And so, we're building a big, scalable, nature-based verifier so that these models can learn to hypothesize and reason about things that we don't really understand yet. And we think that that will unlock a new scaling paradigm in the same way that Pure compute trained on Internet data unlocked the first scaling paradigm. You know, just to sort of rephrase, like science is subject to the Bitter lesson, and we're trying to figure out in what ways it is subject to the Bitter lesson.

So, one of the other things you said, and sort of the motivation for what you're doing is that our existing paradigm, our existing large language models, you know, they can do so many things, right? So many things that and I think the word you used, or you might've used was byproducts, right? Mm-hmm.

They're almost, you know, there's no intent by the creators of these auto complete models that they'd be able to solve differential diagnoses that are very tricky or pass the USMLE's or other things, right? This just emerged from the sort of scale of compute plus the other training that that was applied to the models. But in describing that existing paradigm, think you said that we are saturating

or that it's getting saturated. And I wonder, is that an empirical observation that you have of the sort of performance of these models over time? Or is it more of a sort of inevitability first principles, um, deduction that you're making from the way in which the models are trained and the procedure that goes into to creating them? Is it a, they're sort of saturating, like they're not getting better at the benchmarks, it can only get so much better.

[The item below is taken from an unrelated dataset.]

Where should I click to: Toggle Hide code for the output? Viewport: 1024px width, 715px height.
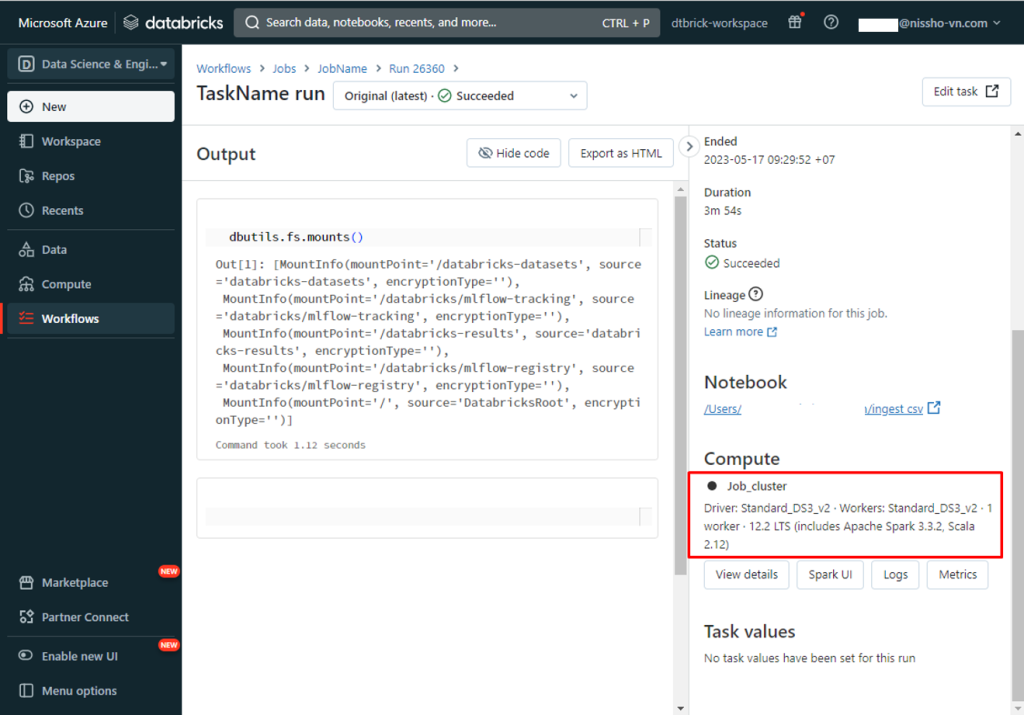pyautogui.click(x=514, y=153)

Like, where's that sort of initial spark of LLMs will not be able to do X, Y, Z coming from? They were very bad at classes of benchmarks that required long-term reasoning and planning. an example of this is solving complicated math problems, solving complicated programming problems by and large, simply pre-trained models are never best in class at those things that have what people call test time, compute, or reasoning capabilities have taken over this. It's like the O series, right?

Like the O series from GPT or equivalents a again, like putting my host hat back on to explain to some folks who aren't as technical in this pre-training is simply predicting the next word. So you, you know, or the next token. You can do this with unstructured data. Reasoning models are trained when by giving feedback that indicates how good their solution was.

In some sense, pre-trained models are trained to predict the average response reasoning models are trained to produce the correct response. And so, the fact that we've already shifted from one paradigm in pre-training to reasoning slash test time compute, I think is, is a good base case for saying that pre-training has saturated. Alright.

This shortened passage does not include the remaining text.